A epicondilite, comumente conhecida como “cotovelo de tenista”, pode piorar devido a uma série de fatores e atividades que colocam estresse adicional nos tendões afetados. Alguns dos fatores que podem piorar a epicondilite incluem:

  • Atividades repetitivas: A realização de atividades que envolvam movimentos repetitivos de agarrar, torcer ou dobrar o antebraço e o punho pode agravar a epicondilite. Isso inclui esportes como tênis e raquetebol, bem como tarefas manuais intensas.
  • Uso excessivo do braço: Continuar a usar o braço afetado sem descanso adequado pode prolongar a recuperação e piorar a lesão.
  • Levantar objetos pesados: Levantar objetos pesados ou realizar atividades que exijam força significativa no antebraço e no pulso pode aumentar o estresse nos tendões e agravar a epicondilite.
  • Técnicas inadequadas de levantamento ou preensão: Usar técnicas inadequadas ao levantar objetos ou realizar movimentos de mãos e punhos pode aumentar a carga sobre os tendões e piorar a lesão.
  • Não seguir o tratamento adequado: Não receber tratamento ou não seguir as recomendações do médico ou fisioterapeuta, como repouso, exercícios de fortalecimento e fisioterapia, pode piorar a epicondilite com o tempo.
  • Fatores ergonômicos: O ambiente de trabalho ou atividades diárias que envolvem posições desconfortáveis ou má postura podem contribuir para o agravamento da epicondilite.
  • Estresse emocional: O estresse e a ansiedade podem aumentar a tensão muscular em todo o corpo, incluindo os músculos do antebraço, o que pode piorar os sintomas da epicondilite.
  • Ignorar a dor: Continuar com as atividades normais apesar da dor pode agravar a lesão, pois os tendões danificados precisam de tempo para cicatrizar.

É importante identificar e evitar essas atividades e fatores que podem piorar a epicondilite, pois ajudará no processo de recuperação e evitará possíveis recaídas. Caso apresente sintomas de epicondilite, é aconselhável procurar orientação de um profissional de saúde para um diagnóstico adequado e plano de tratamento personalizado.

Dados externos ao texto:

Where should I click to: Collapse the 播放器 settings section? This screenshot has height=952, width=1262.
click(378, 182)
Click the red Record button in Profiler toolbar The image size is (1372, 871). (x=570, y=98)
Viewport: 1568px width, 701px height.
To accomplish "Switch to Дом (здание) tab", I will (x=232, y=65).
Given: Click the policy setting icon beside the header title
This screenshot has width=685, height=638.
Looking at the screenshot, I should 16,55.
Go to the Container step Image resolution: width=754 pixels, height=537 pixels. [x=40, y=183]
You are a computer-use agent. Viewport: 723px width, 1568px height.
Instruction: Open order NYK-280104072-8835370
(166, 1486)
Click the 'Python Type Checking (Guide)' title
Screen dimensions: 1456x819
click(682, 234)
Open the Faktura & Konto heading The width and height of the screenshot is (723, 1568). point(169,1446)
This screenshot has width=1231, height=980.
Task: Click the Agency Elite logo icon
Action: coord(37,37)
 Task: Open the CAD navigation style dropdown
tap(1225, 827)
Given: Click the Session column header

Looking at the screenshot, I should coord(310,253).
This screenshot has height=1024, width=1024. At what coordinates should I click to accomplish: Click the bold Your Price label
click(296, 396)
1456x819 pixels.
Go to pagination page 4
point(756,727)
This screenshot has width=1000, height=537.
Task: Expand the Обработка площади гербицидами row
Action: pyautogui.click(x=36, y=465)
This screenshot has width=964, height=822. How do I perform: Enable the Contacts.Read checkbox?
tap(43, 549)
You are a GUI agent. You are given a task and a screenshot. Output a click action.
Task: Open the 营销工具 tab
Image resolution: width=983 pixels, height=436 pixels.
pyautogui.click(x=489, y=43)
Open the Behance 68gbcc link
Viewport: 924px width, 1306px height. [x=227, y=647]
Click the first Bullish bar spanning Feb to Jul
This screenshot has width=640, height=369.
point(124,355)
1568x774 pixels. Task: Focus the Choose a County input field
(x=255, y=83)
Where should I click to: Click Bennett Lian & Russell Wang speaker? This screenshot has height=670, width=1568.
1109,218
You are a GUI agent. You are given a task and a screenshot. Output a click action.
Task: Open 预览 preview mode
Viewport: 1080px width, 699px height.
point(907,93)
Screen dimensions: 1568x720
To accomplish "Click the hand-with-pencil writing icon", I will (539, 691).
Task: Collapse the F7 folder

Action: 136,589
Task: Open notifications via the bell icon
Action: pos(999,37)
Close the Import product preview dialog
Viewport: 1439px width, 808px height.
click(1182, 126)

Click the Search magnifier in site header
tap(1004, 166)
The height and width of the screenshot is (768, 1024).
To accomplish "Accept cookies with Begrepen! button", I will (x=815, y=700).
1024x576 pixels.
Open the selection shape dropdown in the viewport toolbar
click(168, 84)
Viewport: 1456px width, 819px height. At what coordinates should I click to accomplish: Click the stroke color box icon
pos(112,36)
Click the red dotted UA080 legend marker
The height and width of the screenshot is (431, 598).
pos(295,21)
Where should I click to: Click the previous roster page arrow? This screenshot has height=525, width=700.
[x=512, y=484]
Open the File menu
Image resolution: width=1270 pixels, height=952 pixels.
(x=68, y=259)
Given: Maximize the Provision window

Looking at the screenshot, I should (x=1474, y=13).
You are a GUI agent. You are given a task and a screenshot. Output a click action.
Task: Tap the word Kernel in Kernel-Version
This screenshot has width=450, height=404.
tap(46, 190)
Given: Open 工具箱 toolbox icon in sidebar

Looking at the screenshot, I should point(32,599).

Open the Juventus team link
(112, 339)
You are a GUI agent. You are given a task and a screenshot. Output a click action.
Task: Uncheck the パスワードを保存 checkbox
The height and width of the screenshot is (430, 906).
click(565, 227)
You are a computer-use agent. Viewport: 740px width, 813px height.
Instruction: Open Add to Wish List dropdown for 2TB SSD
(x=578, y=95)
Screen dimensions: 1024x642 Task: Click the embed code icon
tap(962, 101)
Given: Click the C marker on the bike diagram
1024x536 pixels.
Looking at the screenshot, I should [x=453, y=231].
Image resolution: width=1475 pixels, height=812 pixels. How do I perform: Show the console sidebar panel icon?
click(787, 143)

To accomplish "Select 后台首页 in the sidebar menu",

Como dormir se tenho epicondilite?

Dormir com epicondilite (cotovelo de tenista) pode ser desconfortável devido à dor e sensibilidade no cotovelo e antebraço. Aqui estão algumas sugestões para melhorar o conforto do sono se você tiver epicondilite:

  • Posição adequada: Tente encontrar uma posição para dormir que minimize a pressão no cotovelo afetado. Algumas pessoas acham útil dormir do lado oposto ao cotovelo afetado, com o braço afetado apoiado em um travesseiro ou almofada para mantê-lo elevado.
  • Travesseiro adequado: Use um travesseiro confortável e de apoio para a cabeça e o pescoço. Isso pode ajudá-lo a manter uma postura mais confortável e reduzir a pressão no cotovelo afetado.
  • Evite apoiar o cotovelo: Tente evitar apoiar o cotovelo diretamente na superfície de apoio. Você pode usar um travesseiro ou almofada extra para proteger o cotovelo.
  • Tala ou suporte: Em alguns casos, um apoio de cotovelo ou tala pode ser útil para manter a articulação em posição neutra à noite e reduzir o estresse nos tendões afetados.
  • Medicação: Se o seu médico prescreveu medicamentos antiinflamatórios ou analgésicos, tome-os conforme indicado antes de dormir para aliviar a dor e a inflamação.
  • Gelo antes de dormir: Aplicar gelo na área afetada por cerca de 15 a 20 minutos antes de dormir pode ajudar a reduzir a inflamação e a dor, facilitando o adormecimento.
  • Exercícios e alongamentos suaves: Faça exercícios e alongamentos suaves antes de dormir para relaxar os músculos do antebraço. Certifique-se de fazer isso sob a supervisão de um fisioterapeuta ou seguindo as recomendações do seu médico.
  • Mantenha uma rotina regular de sono: Tente ir para a cama e acordar no mesmo horário todos os dias para estabelecer um padrão de sono regular que promova a recuperação.
  • Consulte um especialista: Se a dor persistir e afetar significativamente sua capacidade de dormir, consulte um médico ou fisioterapeuta para obter orientações específicas e opções de tratamento.

Recuerda que cada persona es diferente, y lo que funciona para una persona puede no ser igualmente efectivo para otra. Es importante encontrar la posición y las estrategias que mejor se adapten a tu situación particular y hablar con un profesional de la salud para obtener asesoramiento y tratamiento personalizado para tu epicondilitis.